Proof. By Proposition 3.3, ${\rm nb}(\alpha^\ast,p^\ast)\le_{\rm lc} c_{{\rm nb}(\alpha,p)}(\,f)$. It is easy to verify that the means of ${\rm nb}(\alpha^\ast,p^\ast)$ and $c_{{\rm nb}(\alpha,p)}(\,f)$ are equal. Thus, the desired result follows from Theorem 1.1(1) directly.

Proposition 3.5. Suppose that α > 0 and $p\in(0,1)$. If $c_{{\rm nb}(\alpha,p)}(\,f)$ is non-degenerate and log-concave, then ${\rm poi}(\lambda)\leq_{{\rm lc}}c_{{\rm nb}(\alpha,p)}(\,f)$ for any λ > 0. In particular, when $\lambda^\ast= \alpha\mu(1-p)/p$, we have $H({\rm poi}(\lambda^\ast))\leq H(c_{{\rm nb}(\alpha,p)}(\,f))$.

Proof. The notations are the same as in the proof of Proposition 3.3. Obviously, $g_n \gt 0$ for $n\ge 0$ and by the log-concavity of g, we have

\begin{equation*} \frac{g_{n-j}}{g_{n+1-j}}\leq\frac{g_n}{g_{n+1}},\quad j=0,\ldots, n. \end{equation*}

Hence, for $n\ge 0$,

\begin{align*} (n+1) g_{n+1} & \le \frac {q}{1-q f_0} \sum^n_{j=0} [(\alpha-1) j +n+\alpha] f_{j+1} g_{n+1-j} \cdot \frac {g_n}{g_{n+1}}\\ & \le \frac {g_n}{g_{n+1}}\cdot \frac {q}{1-q f_0} \sum^{n+1}_{j=0} [(\alpha-1) j +n+1+\alpha] f_{j+1} g_{n+1-j} \\ & = \frac {g_n}{g_{n+1}} \cdot (n+2) g_{n+2}, \end{align*}

that is, $n!g_n$ is log-convex in $n\in\mathbb{N}$. Thus, ${\rm poi}(\lambda)\leq_{{\rm lc}}c_{{\rm nb}(\alpha,p)}(\,f)$. The rest can be derived directly from Theorem 1.1.

4. Log-concavity of a compound distribution

[Reference Yu8] proved that if f is log-concave, then $c_{{\rm poi}(\lambda)}(\,f)$ is log-concave if and only if $\lambda f_1^2\ge 2 f_2$. In order to show that Propositions 3.3, 3.5 and Corollary 3.4 are meaningful, we need to investigate the log-concavity of compound Negative Binomial distribution. Firstly, we study the necessary and sufficient condition for a compound Geometric distribution to be log-concave.

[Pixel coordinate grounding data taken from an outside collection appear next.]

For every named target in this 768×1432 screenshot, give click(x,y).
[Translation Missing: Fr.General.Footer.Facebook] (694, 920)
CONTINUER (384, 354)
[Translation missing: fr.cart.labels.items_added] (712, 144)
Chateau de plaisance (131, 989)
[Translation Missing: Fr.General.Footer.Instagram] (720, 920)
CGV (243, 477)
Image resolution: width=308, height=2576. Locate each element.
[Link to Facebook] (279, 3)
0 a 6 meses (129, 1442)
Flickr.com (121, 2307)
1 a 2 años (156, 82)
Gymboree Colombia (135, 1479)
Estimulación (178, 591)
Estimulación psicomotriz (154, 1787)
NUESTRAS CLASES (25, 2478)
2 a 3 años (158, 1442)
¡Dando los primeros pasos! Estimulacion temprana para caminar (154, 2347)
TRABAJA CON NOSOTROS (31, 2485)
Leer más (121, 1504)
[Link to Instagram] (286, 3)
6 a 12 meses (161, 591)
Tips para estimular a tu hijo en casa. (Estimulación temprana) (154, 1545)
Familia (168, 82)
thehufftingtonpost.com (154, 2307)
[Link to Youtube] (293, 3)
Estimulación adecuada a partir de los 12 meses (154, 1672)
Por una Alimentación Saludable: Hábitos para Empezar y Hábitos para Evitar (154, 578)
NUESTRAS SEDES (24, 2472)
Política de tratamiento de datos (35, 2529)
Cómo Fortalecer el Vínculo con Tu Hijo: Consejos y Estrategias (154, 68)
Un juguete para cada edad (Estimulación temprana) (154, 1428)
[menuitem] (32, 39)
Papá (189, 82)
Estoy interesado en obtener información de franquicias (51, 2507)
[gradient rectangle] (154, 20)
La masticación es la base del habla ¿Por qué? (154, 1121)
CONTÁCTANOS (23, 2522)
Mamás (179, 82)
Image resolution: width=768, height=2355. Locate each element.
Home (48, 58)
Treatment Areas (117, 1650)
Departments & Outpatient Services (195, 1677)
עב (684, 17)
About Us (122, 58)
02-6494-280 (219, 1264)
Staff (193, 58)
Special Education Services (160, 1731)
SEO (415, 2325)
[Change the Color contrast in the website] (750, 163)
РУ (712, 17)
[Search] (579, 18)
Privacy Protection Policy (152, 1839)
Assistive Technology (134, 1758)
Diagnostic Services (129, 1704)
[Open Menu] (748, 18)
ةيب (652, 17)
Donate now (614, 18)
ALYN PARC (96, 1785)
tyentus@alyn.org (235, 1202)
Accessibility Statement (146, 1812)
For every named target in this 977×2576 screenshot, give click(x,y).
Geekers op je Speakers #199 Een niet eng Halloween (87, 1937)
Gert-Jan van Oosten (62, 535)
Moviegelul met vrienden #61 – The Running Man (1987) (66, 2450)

Proposition 4.1. Suppose f is a pmf defined on $\mathbb{N}$ such that $f_1 \gt 0$. For $p\in(0,1)$, we have $c_{{\rm geo}(p)}(\,f)\in {\rm LC}$ if and only if $f_k=0$ for all $k\ge 2$.

Proof. Denote the pmf of ${\rm Geo}(p)$ as $\{p_n, n\ge 0\}$. Then the pmf of $c_{{\rm geo}(p)}(\,f)$ is g. By (3.3), we have:

(4.1)\begin{equation} g_{n+1}=\eta\sum_{j=0}^nf_{j+1}g_{n-j}, \quad n\ge 0, \end{equation}

where $\eta= q/(1-qf_0) \gt 0$.

First of all, observe that

  1. (1) $g_0 = p_0+\sum_{n=1}^\infty p_nf_0^n = p+\sum_{n=1}^\infty pq^nf_0^n= p/(1-qf_0) = p\eta/q \gt 0$;

  2. (2) $f_1\neq 0 \Longrightarrow g_n \gt 0$ for $n\ge 0$.

$(\Longrightarrow)$ Prove that $f_n=0$ for all $n\ge 2$ by induction. For n = 2, by (4.1), we have $g_1=\eta f_1 g_0, g_2=\eta[f_1g_1+f_2g_0]$. Substituting in $g_1^2\ge g_0 g_2$, we have $f_2g_0=0$, that is, $f_2=0$ and $g_1^2 = g_0g_2$.

Now assume that $f_n=0$ for $n=2,\cdots,k$ and $g_{k-1}^2=g_{k-2}g_{k}$. Notice that

\begin{equation*} g_{k-1}=\eta f_1g_{k-2}, ~g_k=\eta f_1g_{k-1}, ~g_{k+1}=\eta[f_1g_k+f_{k+1}g_0]. \end{equation*}

Substituting in $g_k^2\geq g_{k-1}g_{k+1}$, we have

\begin{equation*} f_1^2g_{k-1}^2\geq f_1^2g_kg_{k-2}+f_1f_{k+1}g_0g_{k-2}. \end{equation*}

So, $f_1f_{k+1}g_0g_{k-2}=0$. Thus, $f_{k+1}=0$ and in the meantime, $g_k^2= g_{k-1}g_{k+1}$. The necessity is proved by induction.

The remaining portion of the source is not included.